La Ntcham, ce courant musical urbain qui fait vibrer Libreville et au-delà, s’est imposé comme une bande-son incontournable de la jeunesse gabonaise. Pourtant, derrière l’énergie débordante des clips et l’omniprésence des nouveaux visages sur TikTok, un constat artistique demeure : La sortie d’album est en voie de disparition.
Par Mike Mengoué
En effet, là où les aînés considéraient le long-format comme une carte d’identité indispensable, la nouvelle génération semble s’enfermer dans une culture du « single jetable » ou du format court. L’EP (Extended Play) de 3 ou 4 morceaux est devenu l’horizon indépassable de nombreux talents, interrogeant profondément la maturité et la durabilité de cette scène.

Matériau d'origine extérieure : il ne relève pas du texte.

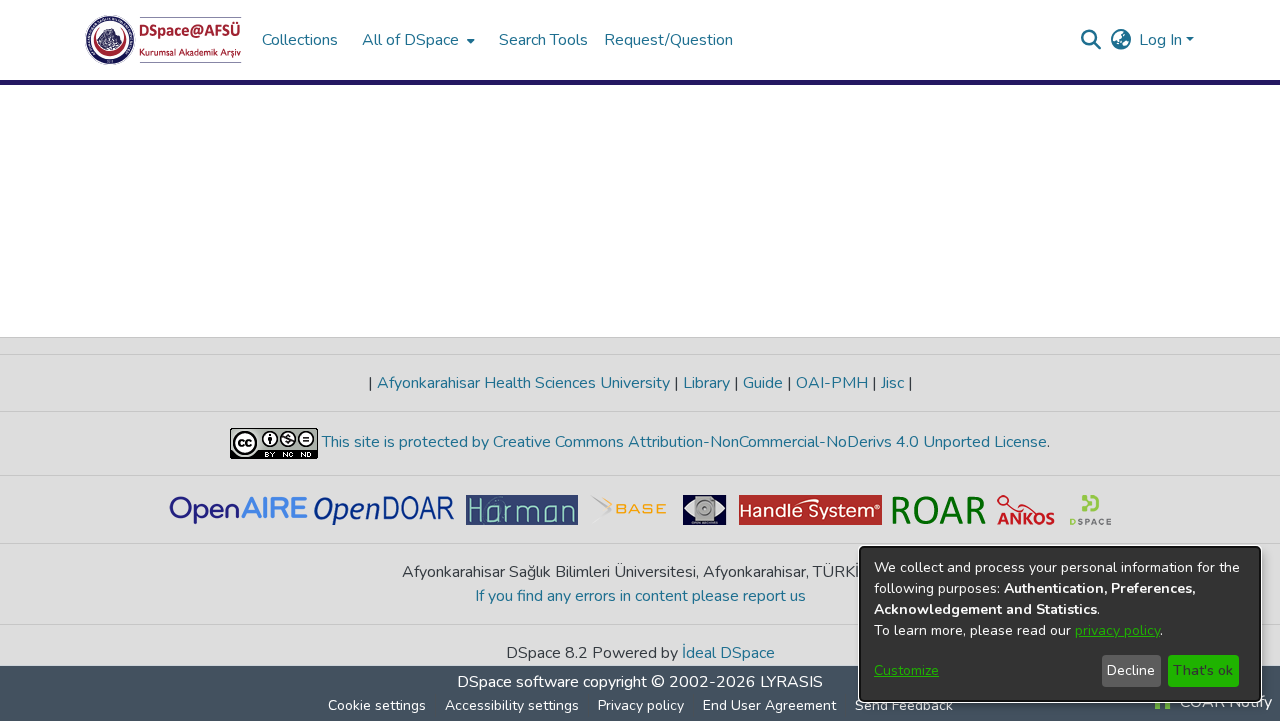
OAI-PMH (832, 383)
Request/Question (668, 40)
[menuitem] (416, 40)
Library (706, 383)
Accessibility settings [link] (512, 705)
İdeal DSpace (728, 653)
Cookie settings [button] (377, 705)
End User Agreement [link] (769, 705)
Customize (906, 670)
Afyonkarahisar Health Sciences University (523, 383)
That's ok (1203, 670)
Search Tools (543, 40)
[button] (163, 40)
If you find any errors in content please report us (640, 596)
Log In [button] (1162, 40)
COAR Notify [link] (1224, 702)
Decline (1131, 670)
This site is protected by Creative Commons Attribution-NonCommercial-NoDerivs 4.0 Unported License (682, 442)
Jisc (892, 383)
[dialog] (1060, 624)
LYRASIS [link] (791, 682)
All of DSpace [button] (410, 40)
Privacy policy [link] (641, 705)
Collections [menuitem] (300, 40)
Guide (763, 383)
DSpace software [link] (518, 682)
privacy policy (1117, 630)
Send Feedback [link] (904, 705)
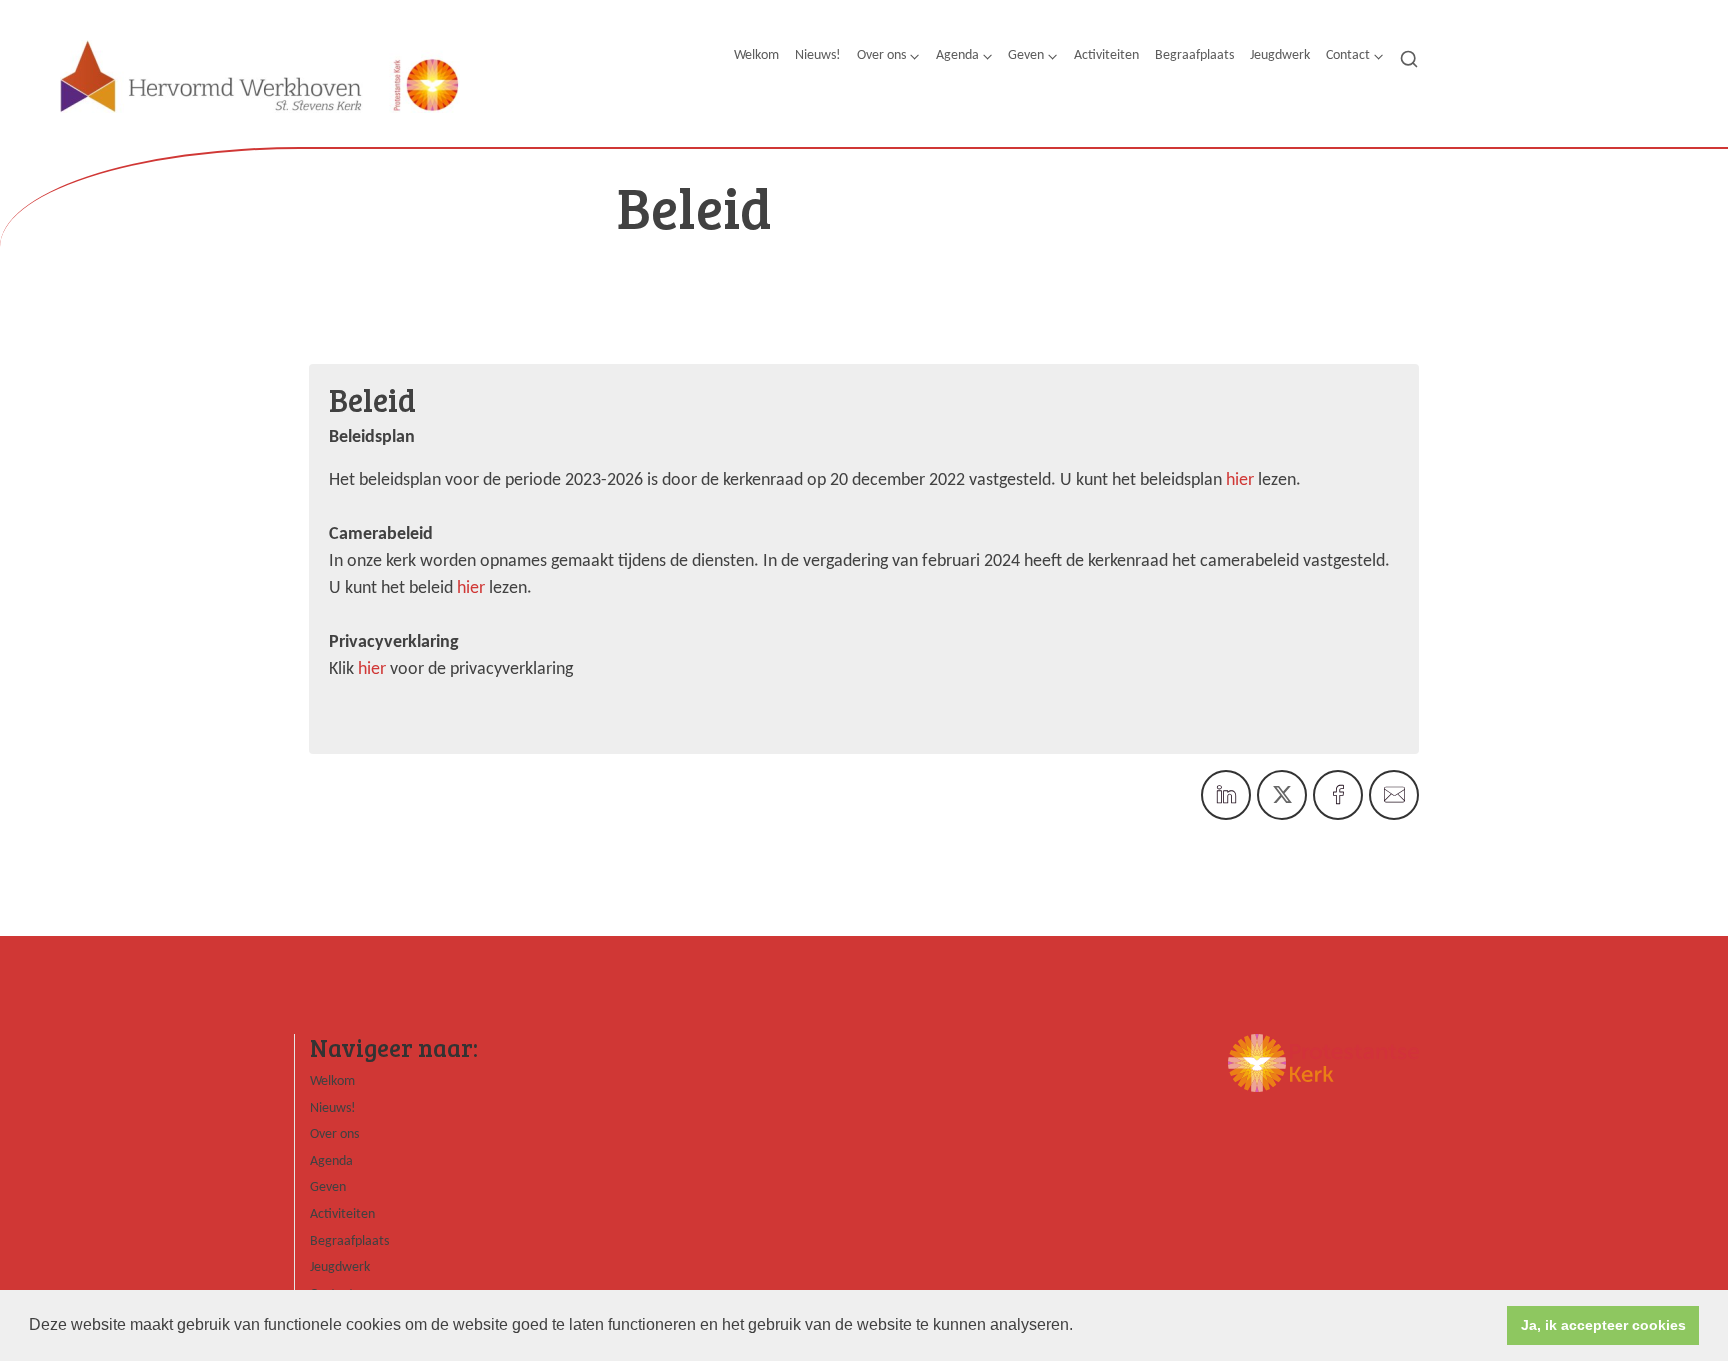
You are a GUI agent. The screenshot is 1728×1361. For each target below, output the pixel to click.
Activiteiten (1106, 55)
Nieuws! (818, 55)
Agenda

Le piège du mini-projet et le confort de l’EP
Pour beaucoup de jeunes artistes, le format de l’EP est devenu la solution de facilité. Certes, il permet d’aligner quelques morceaux et de donner l’illusion d’un projet structuré, mais il sert trop souvent de cache-misère à un manque d’inspiration à long terme. On mise sur un format condensé pour occuper l’espace médiatique à moindre coût, sans avoir à construire un univers artistique bien élaboré. Cette culture du mini-projet offre une visibilité rapide, mais elle habitue le public à une consommation rapide et superficielle, empêchant les artistes de bâtir une œuvre dense et intemporelle.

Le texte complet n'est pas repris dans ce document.